Set exercise a:
Quote the screen grounding listing below line for line, leaving out every picture.

**** Document section

Tuesday, May 24, 2016

All 463 Sports Authority Stores to Shut

Sports Authority is going down, as all the dinosaurs will.  The writer makes the nonsense assertion that the internet did the company in.  Nonsense.  REI continues to do well in this economy, but then REI is a co-op, not a capitalists' scam.

The Sports Authority closings come on the heels of another athletic goods retailer,Sport Chalet, taking similar action. The chain stopped online transactions and began closing sales at its nearly 50 stores in April.
Sports Authority, which was owned by the Los Angeles-based private equity firm Leonard Green & Partners, has said that it was hampered by $1.1 billion in debt, and was late in picking up on shifting consumer trends.

Well, who cares if the debt is 1.1 billion if interest rates are zero, in effect, that debt costs you nothing?  The reason is that there is no way they can buy anything upon which they can make a profit and work their way out.  They played the game of borrow-the-most mal-credit and steamroll over anyone who did not borrow enough.  The online micro-component of sales of sporting goods has nothing to do with it.

Sports Authority was $35 a share in 2002, hundreds of millions in mal-tallies.  its ownership resided in pensions, investors, etc.  Now it is all gone.  This is one way to balance the books.  A billion in losses on the liability side, nothing gone on the asset side, for the hegemon.  At teh same time, for about 75 years REI (Recreational Equipment, Inc) has had a "stock price" of about 5 cents a share, as a co-op.  It continues to be rock solid.

********
**** Data supplied

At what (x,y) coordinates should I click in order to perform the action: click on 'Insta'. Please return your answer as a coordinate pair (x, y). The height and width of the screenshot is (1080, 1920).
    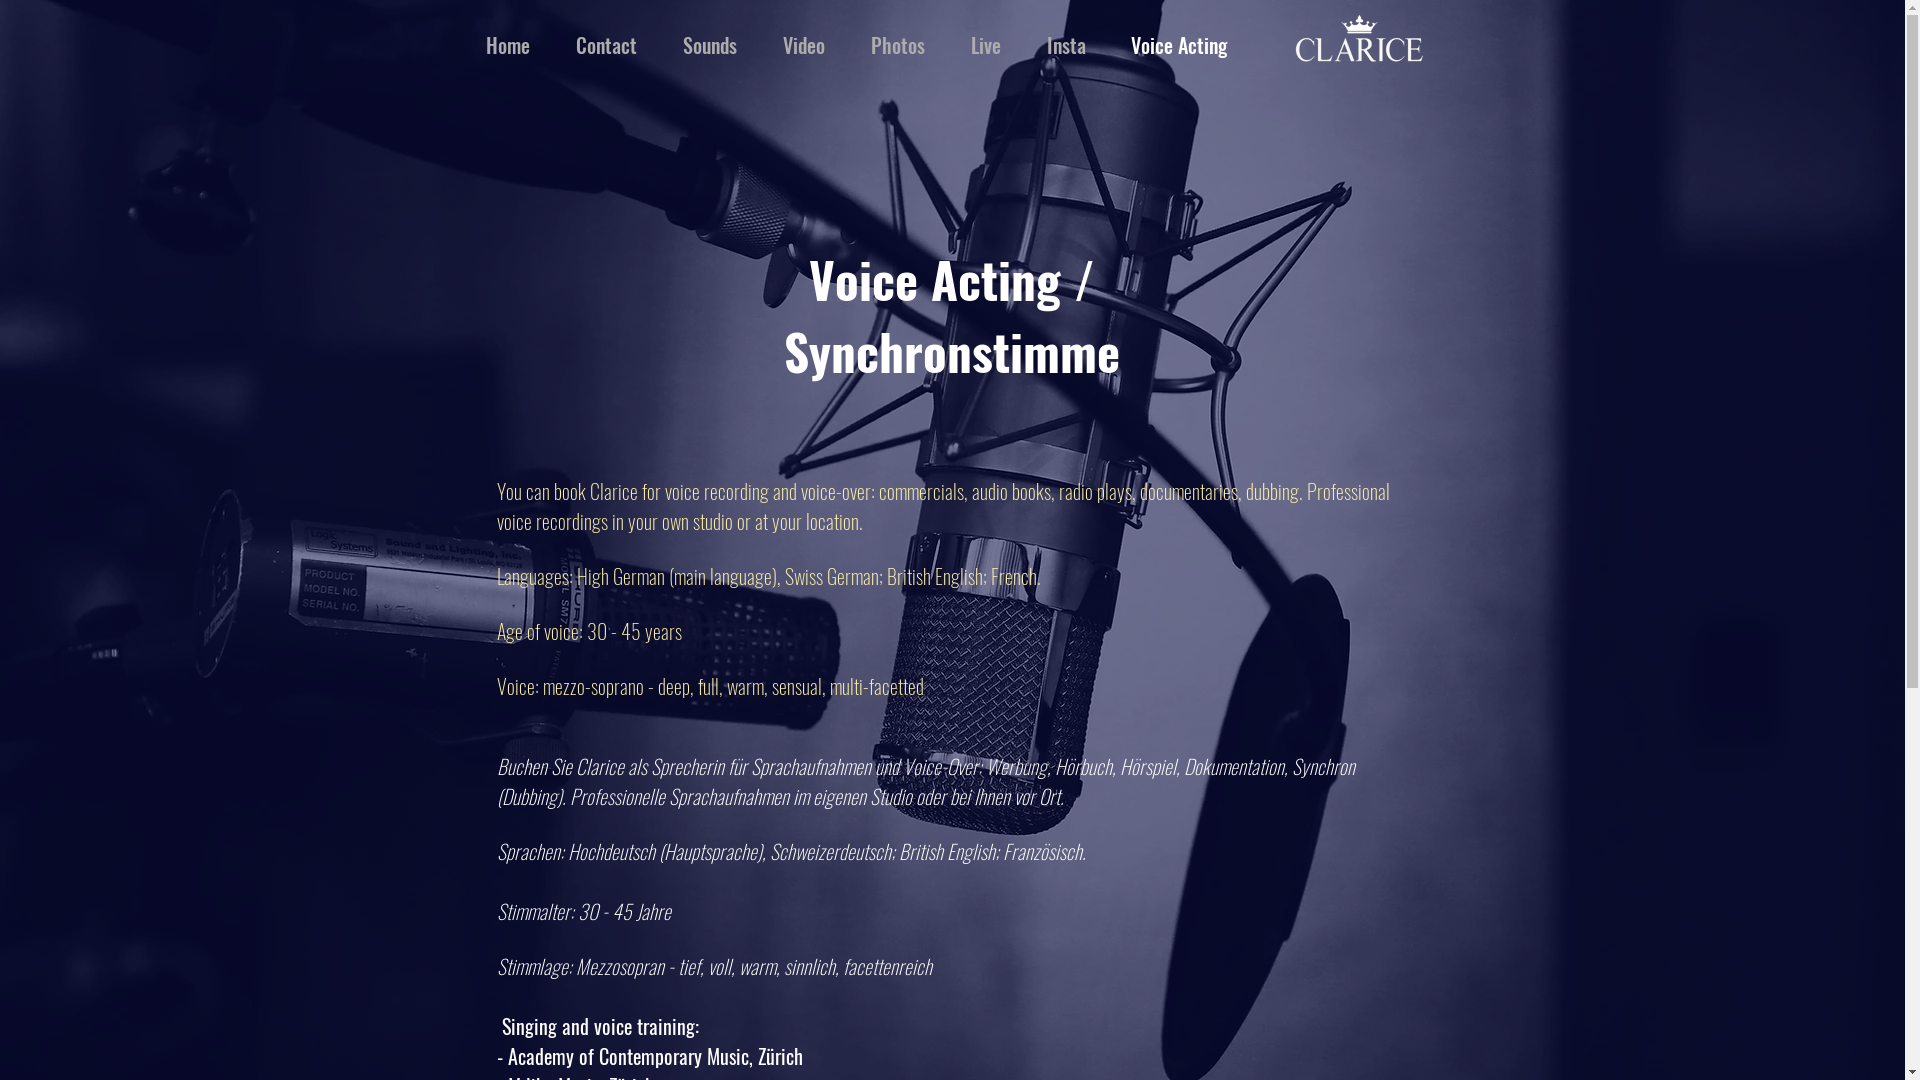
    Looking at the image, I should click on (1023, 45).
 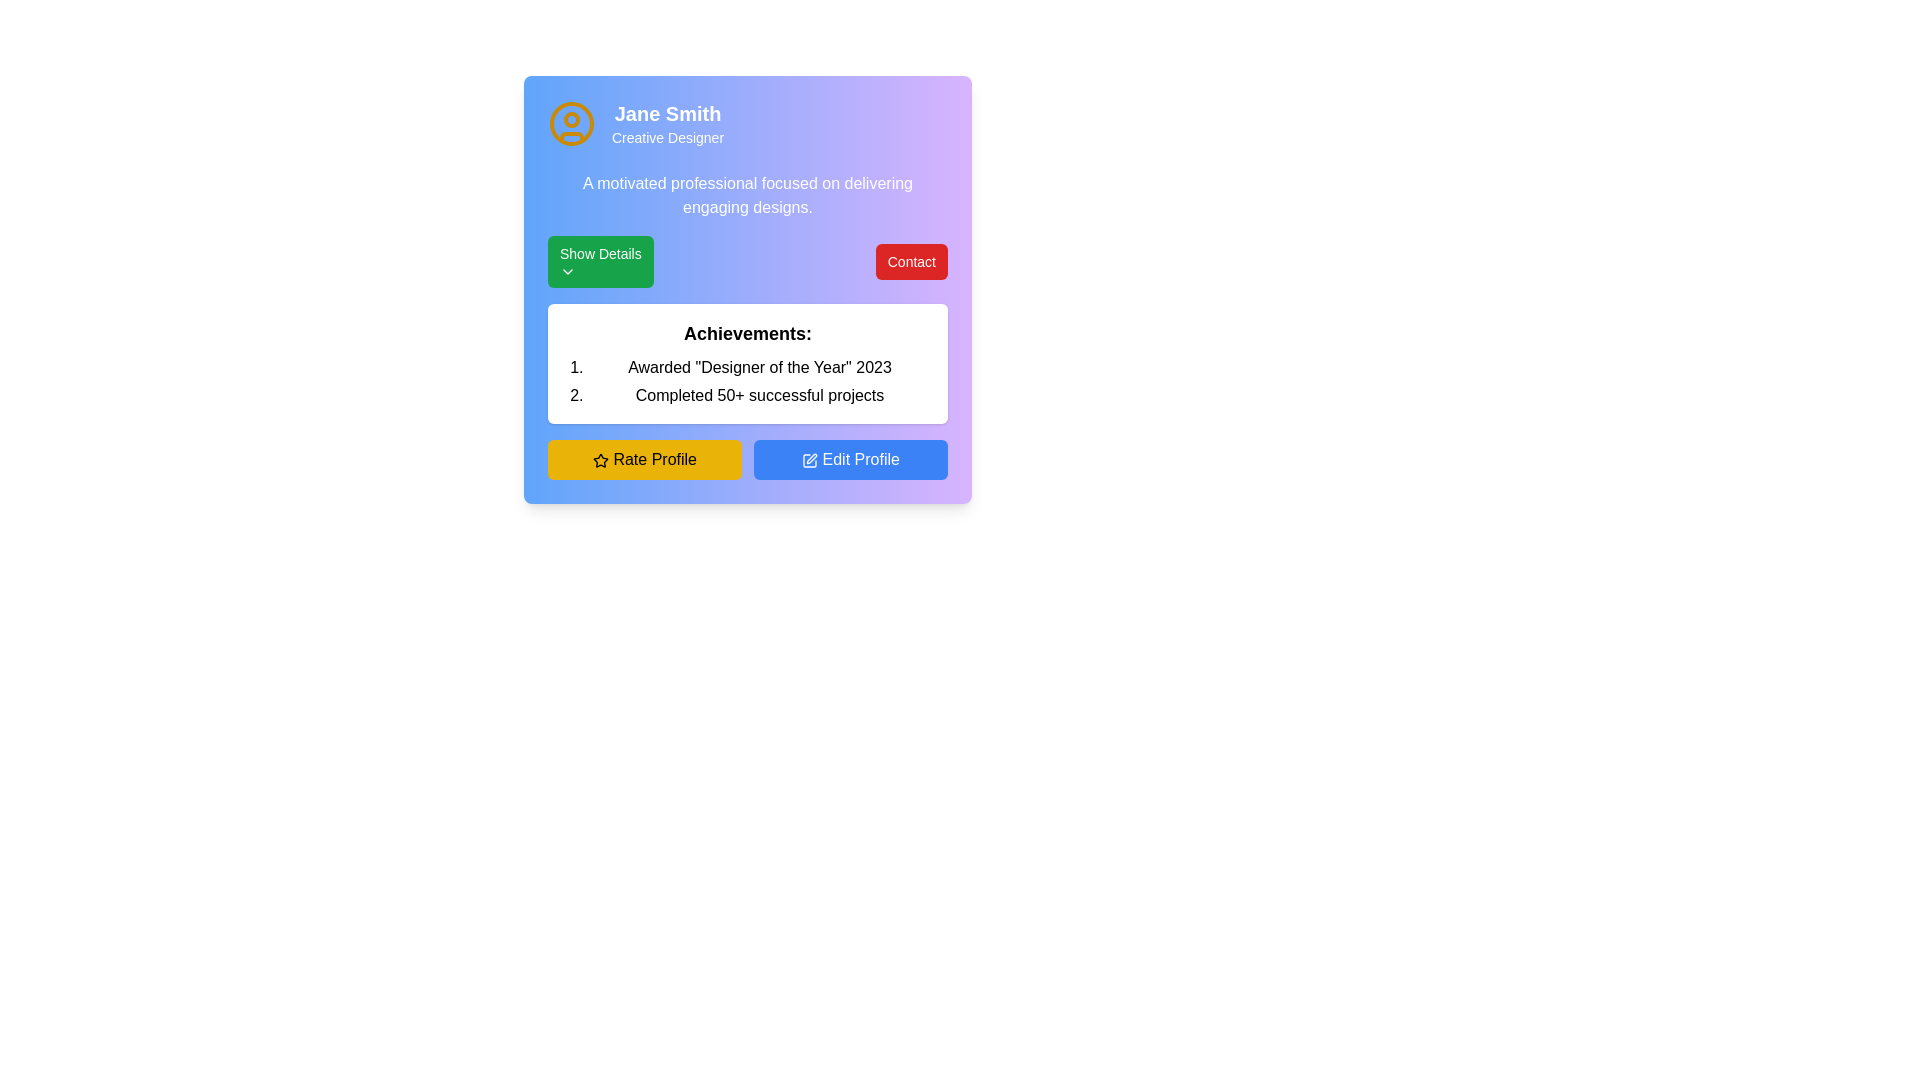 What do you see at coordinates (910, 261) in the screenshot?
I see `the contact action button located at the top-right corner of the card element` at bounding box center [910, 261].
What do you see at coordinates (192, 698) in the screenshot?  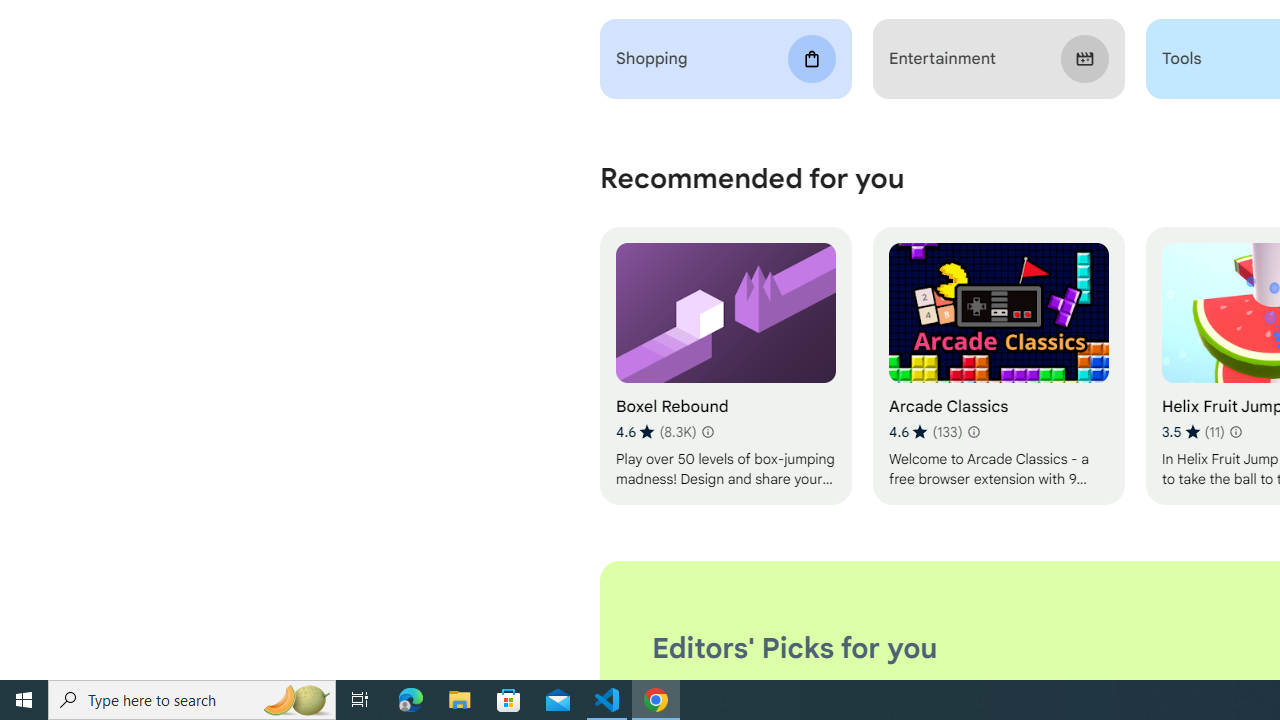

********

Set exercise b:
In the post about the Sports Authority closings, which private equity firm owned Sports Authority?

Output a:
At what (x,y) coordinates should I click in order to perform the action: click on 'Insta'. Please return your answer as a coordinate pair (x, y). The height and width of the screenshot is (1080, 1920).
    Looking at the image, I should click on (1023, 45).
  What do you see at coordinates (910, 261) in the screenshot?
I see `the contact action button located at the top-right corner of the card element` at bounding box center [910, 261].
What do you see at coordinates (192, 698) in the screenshot?  

Output b:
Leonard Green & Partners, based in Los Angeles.